WORK REQUIRED: Replace "Monitor" with "Console" in the records, from the line containing "The width and height of the screenshot is (945, 484)." up to and including the last line. Leave everything else as it is, and give back only those lines.

[start SUPPLIED DATA]

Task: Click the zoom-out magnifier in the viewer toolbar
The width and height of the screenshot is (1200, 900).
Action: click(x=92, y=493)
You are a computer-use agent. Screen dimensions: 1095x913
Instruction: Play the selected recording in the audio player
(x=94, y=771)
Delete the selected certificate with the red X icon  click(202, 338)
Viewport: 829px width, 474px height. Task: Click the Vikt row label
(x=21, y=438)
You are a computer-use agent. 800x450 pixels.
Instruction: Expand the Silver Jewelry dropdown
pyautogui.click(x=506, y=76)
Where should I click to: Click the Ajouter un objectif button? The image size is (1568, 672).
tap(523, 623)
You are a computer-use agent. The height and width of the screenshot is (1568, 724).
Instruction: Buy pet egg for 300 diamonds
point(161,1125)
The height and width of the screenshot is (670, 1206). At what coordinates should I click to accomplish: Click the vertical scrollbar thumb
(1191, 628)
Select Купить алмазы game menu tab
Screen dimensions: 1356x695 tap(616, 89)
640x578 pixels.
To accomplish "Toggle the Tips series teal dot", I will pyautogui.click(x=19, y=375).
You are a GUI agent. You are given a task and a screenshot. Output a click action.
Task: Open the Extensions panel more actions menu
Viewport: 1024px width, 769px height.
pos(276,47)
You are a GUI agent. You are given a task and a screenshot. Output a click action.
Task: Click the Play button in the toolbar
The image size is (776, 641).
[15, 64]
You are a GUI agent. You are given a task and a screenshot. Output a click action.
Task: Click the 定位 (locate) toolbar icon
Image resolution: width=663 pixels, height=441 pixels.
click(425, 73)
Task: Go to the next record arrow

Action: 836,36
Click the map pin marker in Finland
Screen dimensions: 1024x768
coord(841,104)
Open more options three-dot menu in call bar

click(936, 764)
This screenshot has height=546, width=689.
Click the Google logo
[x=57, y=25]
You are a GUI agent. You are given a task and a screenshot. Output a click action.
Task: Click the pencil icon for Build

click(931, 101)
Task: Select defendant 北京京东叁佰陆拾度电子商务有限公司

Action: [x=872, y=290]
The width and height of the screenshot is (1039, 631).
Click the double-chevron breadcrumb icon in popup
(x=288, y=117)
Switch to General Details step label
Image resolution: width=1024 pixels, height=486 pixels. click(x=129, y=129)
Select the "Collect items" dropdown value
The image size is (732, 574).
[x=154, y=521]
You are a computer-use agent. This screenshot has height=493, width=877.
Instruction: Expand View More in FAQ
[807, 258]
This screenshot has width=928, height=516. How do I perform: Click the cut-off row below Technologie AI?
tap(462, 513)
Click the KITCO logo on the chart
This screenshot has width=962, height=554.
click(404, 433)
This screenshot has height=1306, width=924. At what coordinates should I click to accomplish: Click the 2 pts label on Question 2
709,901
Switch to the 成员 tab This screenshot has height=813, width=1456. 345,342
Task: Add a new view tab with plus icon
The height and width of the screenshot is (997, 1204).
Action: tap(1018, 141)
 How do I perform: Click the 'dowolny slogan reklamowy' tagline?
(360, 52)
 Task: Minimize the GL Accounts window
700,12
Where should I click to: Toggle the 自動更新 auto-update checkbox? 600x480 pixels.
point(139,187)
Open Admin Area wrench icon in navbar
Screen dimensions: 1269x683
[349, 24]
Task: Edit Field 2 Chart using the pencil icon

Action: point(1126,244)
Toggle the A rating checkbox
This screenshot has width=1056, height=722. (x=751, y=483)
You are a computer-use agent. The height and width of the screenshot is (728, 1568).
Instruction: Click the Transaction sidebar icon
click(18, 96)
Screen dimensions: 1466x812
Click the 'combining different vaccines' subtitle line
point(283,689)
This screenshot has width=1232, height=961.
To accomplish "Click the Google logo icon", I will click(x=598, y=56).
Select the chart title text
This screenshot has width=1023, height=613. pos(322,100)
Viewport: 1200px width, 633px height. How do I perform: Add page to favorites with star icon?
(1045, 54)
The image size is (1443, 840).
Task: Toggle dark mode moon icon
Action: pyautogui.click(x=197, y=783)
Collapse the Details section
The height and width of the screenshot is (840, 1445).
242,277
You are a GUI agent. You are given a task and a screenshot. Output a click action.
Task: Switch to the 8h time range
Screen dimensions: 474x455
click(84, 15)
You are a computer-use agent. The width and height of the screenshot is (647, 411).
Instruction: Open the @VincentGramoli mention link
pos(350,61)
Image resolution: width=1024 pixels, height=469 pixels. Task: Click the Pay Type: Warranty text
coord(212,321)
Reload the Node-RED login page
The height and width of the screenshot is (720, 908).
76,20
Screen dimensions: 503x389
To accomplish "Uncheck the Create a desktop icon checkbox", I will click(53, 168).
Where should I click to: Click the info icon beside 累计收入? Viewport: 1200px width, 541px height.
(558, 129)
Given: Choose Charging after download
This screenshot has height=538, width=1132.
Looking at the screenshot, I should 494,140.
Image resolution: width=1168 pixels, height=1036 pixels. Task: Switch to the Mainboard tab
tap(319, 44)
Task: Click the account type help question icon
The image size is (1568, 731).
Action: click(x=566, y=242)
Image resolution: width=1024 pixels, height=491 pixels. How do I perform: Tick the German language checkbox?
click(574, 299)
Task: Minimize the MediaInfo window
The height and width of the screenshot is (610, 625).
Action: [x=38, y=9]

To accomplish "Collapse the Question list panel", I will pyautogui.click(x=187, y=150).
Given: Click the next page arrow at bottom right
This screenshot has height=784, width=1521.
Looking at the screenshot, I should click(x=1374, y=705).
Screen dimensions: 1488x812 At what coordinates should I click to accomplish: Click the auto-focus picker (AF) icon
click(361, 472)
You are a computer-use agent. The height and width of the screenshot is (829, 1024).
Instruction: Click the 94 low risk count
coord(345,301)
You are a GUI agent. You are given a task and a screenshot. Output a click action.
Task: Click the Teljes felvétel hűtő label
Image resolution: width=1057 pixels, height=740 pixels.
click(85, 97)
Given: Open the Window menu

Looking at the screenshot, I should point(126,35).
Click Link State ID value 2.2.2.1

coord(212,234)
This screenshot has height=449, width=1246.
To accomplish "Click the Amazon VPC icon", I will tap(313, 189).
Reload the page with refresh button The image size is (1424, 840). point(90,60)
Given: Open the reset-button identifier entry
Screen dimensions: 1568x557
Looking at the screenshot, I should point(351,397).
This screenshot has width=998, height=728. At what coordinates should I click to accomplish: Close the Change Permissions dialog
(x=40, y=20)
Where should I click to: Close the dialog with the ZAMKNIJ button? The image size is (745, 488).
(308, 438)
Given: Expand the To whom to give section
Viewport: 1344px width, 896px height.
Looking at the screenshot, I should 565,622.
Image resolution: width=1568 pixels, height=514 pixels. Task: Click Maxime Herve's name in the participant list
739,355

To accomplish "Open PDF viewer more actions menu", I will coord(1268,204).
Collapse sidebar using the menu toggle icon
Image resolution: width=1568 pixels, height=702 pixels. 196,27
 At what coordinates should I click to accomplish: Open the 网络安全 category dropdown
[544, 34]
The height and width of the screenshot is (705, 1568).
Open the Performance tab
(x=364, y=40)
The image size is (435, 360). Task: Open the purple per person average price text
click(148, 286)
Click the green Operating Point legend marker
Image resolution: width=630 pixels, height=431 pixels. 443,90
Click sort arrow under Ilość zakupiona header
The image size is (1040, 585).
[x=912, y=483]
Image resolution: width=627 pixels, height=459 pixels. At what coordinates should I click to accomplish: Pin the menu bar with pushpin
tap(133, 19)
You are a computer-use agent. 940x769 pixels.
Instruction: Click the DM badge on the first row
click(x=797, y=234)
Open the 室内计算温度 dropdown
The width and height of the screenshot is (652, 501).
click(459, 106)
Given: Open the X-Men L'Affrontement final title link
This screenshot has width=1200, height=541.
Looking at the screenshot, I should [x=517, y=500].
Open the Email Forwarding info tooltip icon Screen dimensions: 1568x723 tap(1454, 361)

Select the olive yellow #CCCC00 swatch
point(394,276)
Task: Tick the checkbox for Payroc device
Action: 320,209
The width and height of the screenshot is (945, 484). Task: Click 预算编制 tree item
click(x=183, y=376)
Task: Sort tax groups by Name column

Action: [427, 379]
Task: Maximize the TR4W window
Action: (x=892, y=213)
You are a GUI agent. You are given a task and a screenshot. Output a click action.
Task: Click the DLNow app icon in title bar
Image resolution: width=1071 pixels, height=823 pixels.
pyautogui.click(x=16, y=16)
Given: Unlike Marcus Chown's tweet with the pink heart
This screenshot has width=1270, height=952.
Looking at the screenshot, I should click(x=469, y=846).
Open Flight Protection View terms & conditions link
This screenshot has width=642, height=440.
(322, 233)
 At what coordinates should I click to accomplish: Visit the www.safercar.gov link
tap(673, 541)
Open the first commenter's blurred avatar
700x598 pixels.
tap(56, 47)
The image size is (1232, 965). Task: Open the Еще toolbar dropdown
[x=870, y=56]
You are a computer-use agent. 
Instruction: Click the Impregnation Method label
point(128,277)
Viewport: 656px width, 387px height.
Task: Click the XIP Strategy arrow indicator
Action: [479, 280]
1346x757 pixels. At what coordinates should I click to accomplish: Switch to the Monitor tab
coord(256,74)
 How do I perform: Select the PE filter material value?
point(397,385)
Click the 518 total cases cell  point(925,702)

[end SUPPLIED DATA]

TASK RESULT:
The width and height of the screenshot is (945, 484). Task: Click 预算编制 tree item
click(x=183, y=376)
Task: Sort tax groups by Name column

Action: [427, 379]
Task: Maximize the TR4W window
Action: (x=892, y=213)
You are a GUI agent. You are given a task and a screenshot. Output a click action.
Task: Click the DLNow app icon in title bar
Image resolution: width=1071 pixels, height=823 pixels.
pyautogui.click(x=16, y=16)
Given: Unlike Marcus Chown's tweet with the pink heart
This screenshot has width=1270, height=952.
Looking at the screenshot, I should click(x=469, y=846).
Open Flight Protection View terms & conditions link
This screenshot has width=642, height=440.
(322, 233)
 At what coordinates should I click to accomplish: Visit the www.safercar.gov link
tap(673, 541)
Open the first commenter's blurred avatar
700x598 pixels.
tap(56, 47)
The image size is (1232, 965). Task: Open the Еще toolbar dropdown
[x=870, y=56]
You are a computer-use agent. 
Instruction: Click the Impregnation Method label
point(128,277)
Viewport: 656px width, 387px height.
Task: Click the XIP Strategy arrow indicator
Action: [479, 280]
1346x757 pixels. At what coordinates should I click to accomplish: Switch to the Console tab
coord(256,74)
 How do I perform: Select the PE filter material value?
point(397,385)
Click the 518 total cases cell  point(925,702)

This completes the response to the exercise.